WHEN:Thursday, May 28, 2015
WHERE:The Loving Touch, Ferndale
I'm a really bad judge of how many people are in a crowd. But last night's Sebadoh show had a crowd of maybe 3/4 capacity? Or 2/3s? It was the perfect size — crowded, so that you knew both the venue and the band were not going hungry, and that the energy of the show would at least start off high. But ti wasn't so packed that you couldn't move around the edge of the crowd to find a decent vantage point, or at some point fear for your life as you got pressed to the side of the stage. And you didn't have to wait half an hour to order a beverage. So, hooray to the appreciative Ferndale crowd of half-young, and half formerly-young, fans of the not-lo-fi band!

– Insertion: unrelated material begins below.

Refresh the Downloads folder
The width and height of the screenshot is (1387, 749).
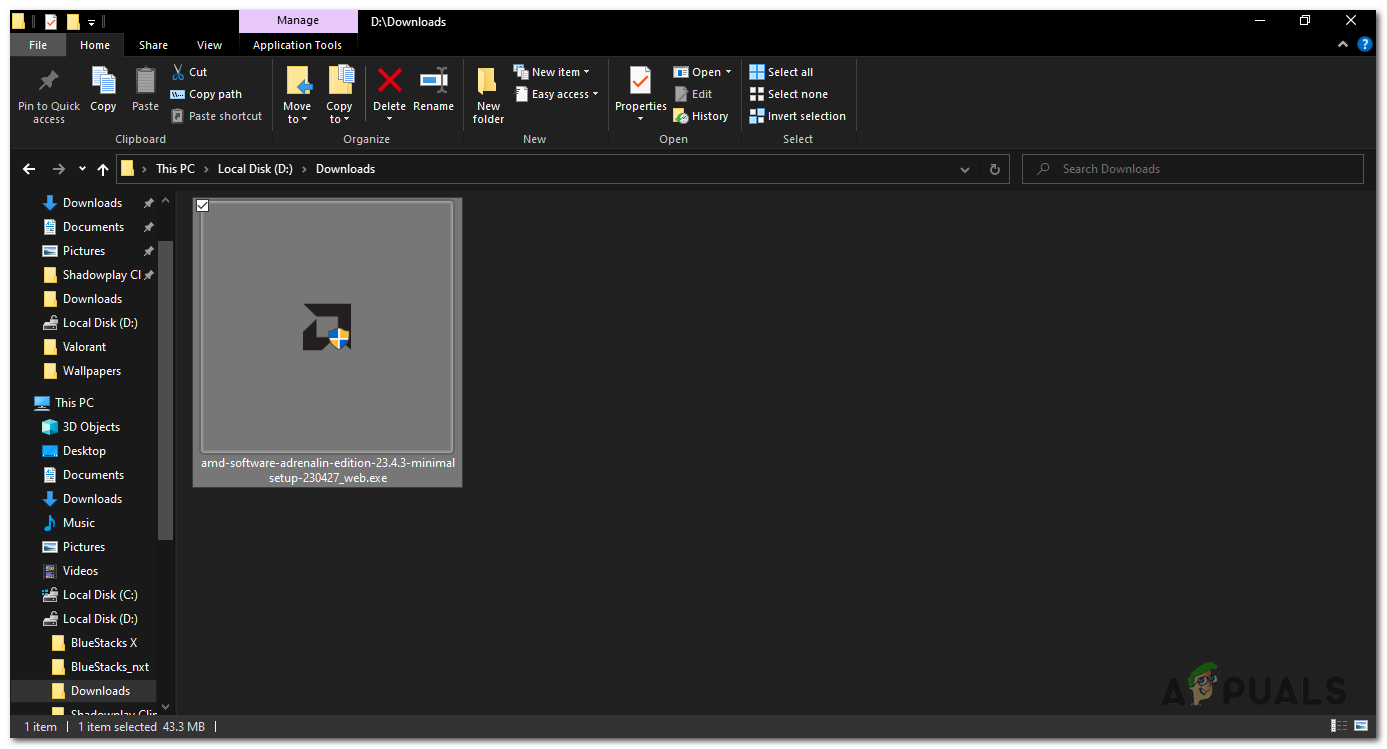click(994, 169)
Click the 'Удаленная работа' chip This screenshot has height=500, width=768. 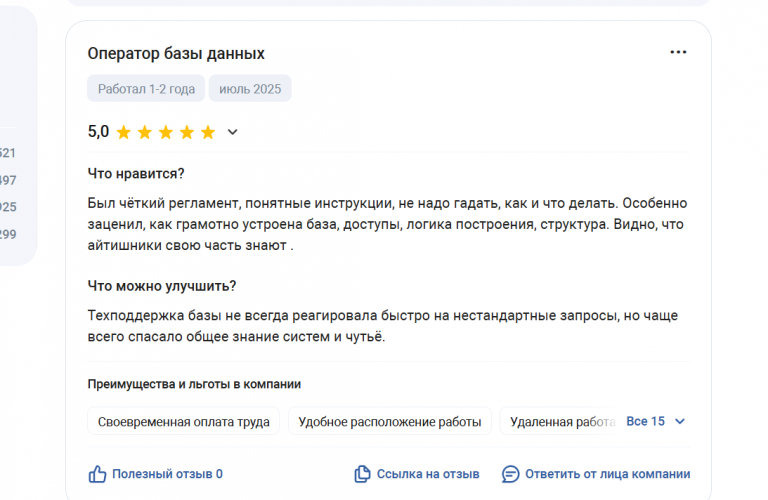coord(562,421)
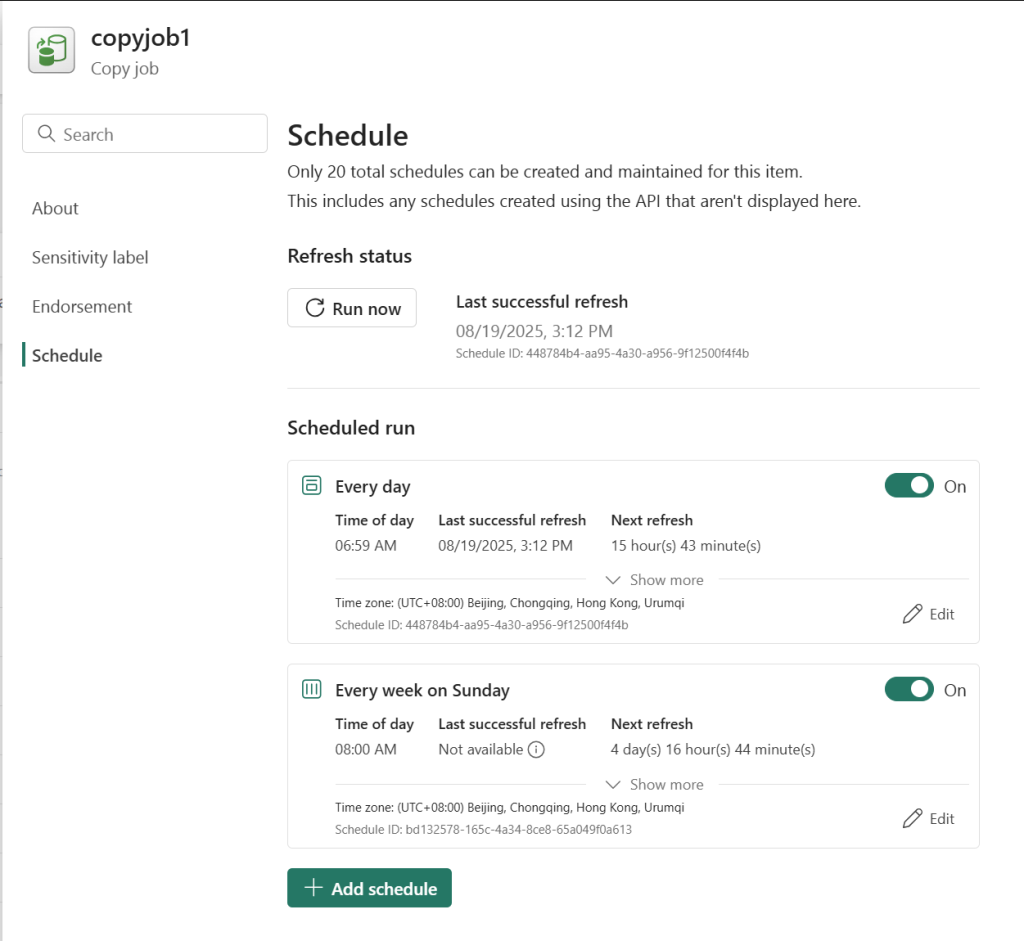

Lou Barlow told of how at the previous time they'd played here, three years ago at the Magic Stick, only 40 people showed up. He also remembered some disgusting stuff he saw at the Detroit zoo as a kid, when he lived nearby. And most importantly, Barlow decreed that the best song ever recorded in the Detroit metropolitan area is The Up's "Just Like An Aborigine," not a cheap record on Discogs these days. That's a great, leftfield choice. The Up were even more affiliated with the White Panthers than the MC5, and they recorded very little. Word has always been that they were a super shredding live band.
The band was shreddy and introspective and pretty great. This was only the second time I'd seen them in the last 18 years. It was not a reunion/ nostalgic show; this is a functioning, current band. Barlow's strings kept breaking, so there were more pauses than I'd have liked, because the band pauses a few times anyway since Lou and Jason Loewenstein trade places on guitar and bass throughout each show, anyway. But, so what, that's me nitpicking and I don't even know why I just nitpicked, sorry.
Jason Loewenstein's voice was having an out of body experience last night. It was shot to shit. That alone made it more like a real Sebadoh show, because this group is always best when frayed around the edges. The new-ish drummer guy Bob D'Amicoheld it all down with lots of power and finesse. Barlow's voice was a bit low in the mix but sounded great. "Skull" was played a bit faster than the record. If they didn't play "License to Confuse," they played a song that was its very close kin. And towards the end they played a very kinetic version of "Brand New Love" that had Loewenstein absolutely bouncing about. It was played at a shimmering, Unrest kind of bpm/ approach. I don't think anyone wanted that song to end, and many left the show with it reverberating in their brains as they navigated towards home.